Apple has released a new set of emojis – which include gender-neutral faces and an orange heart – as part of the technology giant’s latest software update.

New designs which were approved by the Unicode Consortium – an independent standards body for the image-based language – have been made available to iPhone and iPad users in the company’s OS 11.1 update.

You will soon be able to use new animals such as a hedgehog, a giraffe, a cricket and a sauropod in your text messages and indicate your food choices with items such as a dumpling, broccoli and an apple pie when you get the beta update.

Gender-neutral emojis and an orange heart will feature in the new update (Apple)

The set also features new flags for England, Scotland and Wales.

The love-you gesture has been updated with a design based on the “I love you” hand sign in American Sign Language, and mythical creatures such as a mermaid, a merman, a fairy, a vampire and a wizard have been added.

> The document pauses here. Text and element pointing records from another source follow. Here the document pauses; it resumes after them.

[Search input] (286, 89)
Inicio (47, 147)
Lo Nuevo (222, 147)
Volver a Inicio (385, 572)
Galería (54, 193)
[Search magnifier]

The update also features characters previewed at the World Emoji Day on July 17, which include a woman with a headscarf as well as a bearded man, a breastfeeding woman, a zombie and a person in a lotus position.

The update also features characters previewed at the World Emoji Day which include a woman with a headscarf, a bearded man, a breastfeeding woman and a person in a lotus position (Apple)

Gender-neutral emojis were confirmed earlier this year following calls to include non-binary characters to represent those who identify as neither fully male nor female.

The orange heart emoji is the latest addition to the existing coloured hearts in rainbow shades.

The Unicode Consortium analyses and approves submitted designs of emoji for use by all the major technology companies, including Apple, Google, Microsoft and Twitter.

Other emojis include a wizard, a giraffe, an apple pie, a mermaid, a hedgehog and a sauropod (Apple)

The final version also includes a standardised look and design the emoji should stick to.

Emoji was characterised as the fastest growing language in the UK by 2015 and it is said to be evolving faster than many ancient types of communication.

The images take their name from the Japanese words meaning “picture” and “character”, having originated in the country in the late 1990s, before becoming popular among instant messaging and social media users.